• Resolved

Multi-DSP HEVC encoder hangs.

Hi,

HEVC encoder (1.0.0.44) works good for me on single DSP doing live stream for few days without any issues. But it doesn't work on multiple DSPs - produces wrong HEVC video and hangs after few process calls.

Here you can find logs and output (MPEG-TS stream) of HEVC running on 16 cores:

drive.google.com/.../view

Notes about the implementation:

- I implemented all the synchronization primitives reqested throug multicore API and required for multi-DSP algorithm
- I tested all the shared between both DSPs buffers - they really point to the same memory but addresses on different DSPs are different because of different OB registers usage.
- Output buffer is also the same shared between both DSPs.
- In logs you can see all keyCreate callbacks and their results.
- In logs you can see beginning of each process call: process inputID=1 outBuf=@64b9cbc4
- In logs you can see all shm sync callbacks.
- In logs you can see all read and write mailbox callbacks.

Questions:

1) Do you see any problems that cause the hang of encoder?
2) Why there is no shm sync callbacks that sync shared between DSP memory (DDR_CACHED)?
3) Mailbox write initates interrupt on another DSP. This interrupt callback terminates execution of process call task on aonther DSP and queries\reads mailboxes. Is any additional synchronization between process call taks and interrupt callback required?

Regards,
Andrey Lisnevich

  • Hi Andrey,

    We are analyzing the log file.
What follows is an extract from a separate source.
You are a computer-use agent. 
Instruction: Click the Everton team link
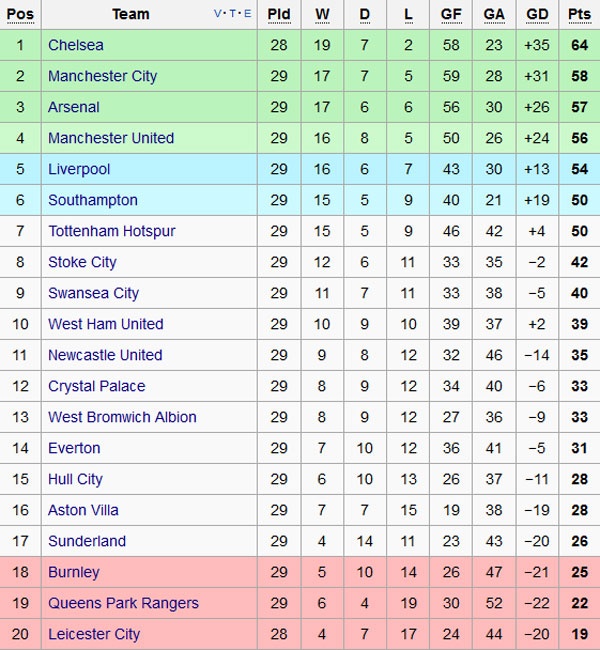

Can you please try encoding multi-tile on multi-chip, by making enableTiles flag to 1. Where in multi-tile scenerio interchip commuinication will be less.
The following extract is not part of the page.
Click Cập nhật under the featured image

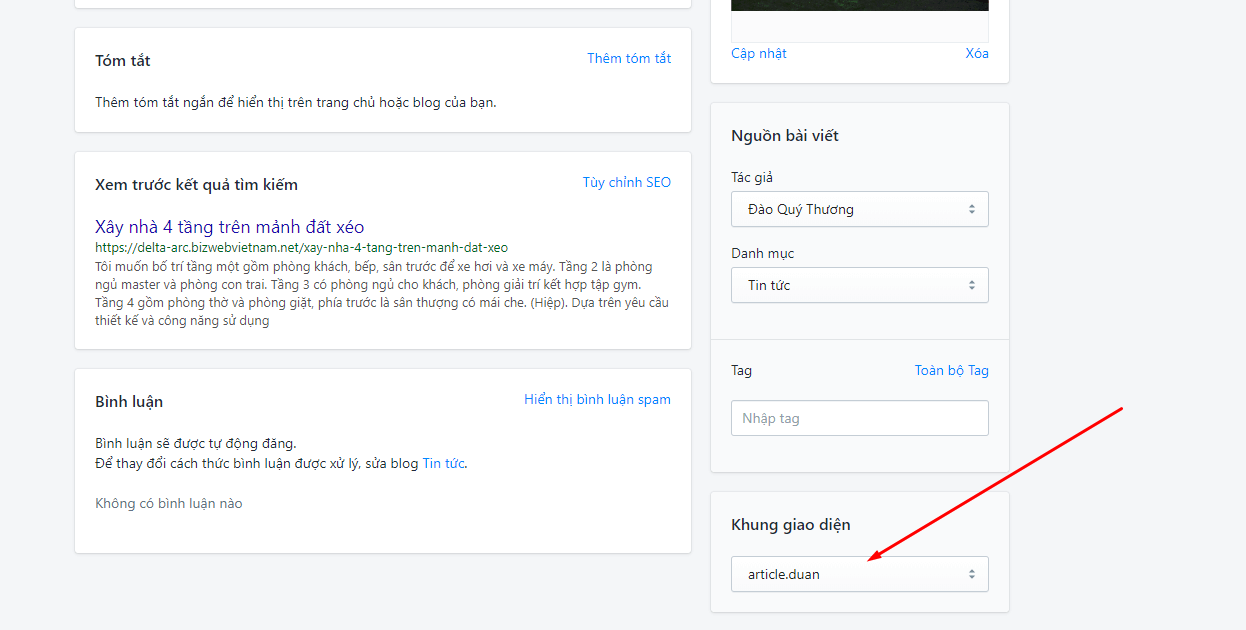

    Can you please share the elementary stream, instead of MPEG-TS format.

    1) By description wise setup looks fine.
    2) Communication between adjacent chips done through inter-chip memory and data is updated through DMA so syncing is not required. And other memory used for communication is remote un-cached memory, where sync callbacks is not required.
    3) No additional synchronization is required. Interrupt are not used in tile encoding. So Tile encoding is better, before moving to single tile encoding.

    Regards

    Kuladeepak

  • In reply to Kuladeepak Gowda:

    Hi Kuladeepak,

    With tiles enabled encoder hangs in first process call.

    enableTiles = 1;
    numTileColumns = 1;
    numTileRows = 2;

    Logs: drive.google.com/.../view

    core#0 waits in barrier for core#8 (i.e. core#0 of DSP1)
    cores#1-7 done with process call.
    cores#8-15 wait for something forever by acquire/release lock.

    Also I have another issue, probably related to this one - artifacts even on single DSP when tiles are enabled - e2e.ti.com/.../406319

    Regards,
    Andrey Lisnevich
  • In reply to Andrey Lisnevich:

    Hi Andrew,

    It would be better to take newer version of encoder.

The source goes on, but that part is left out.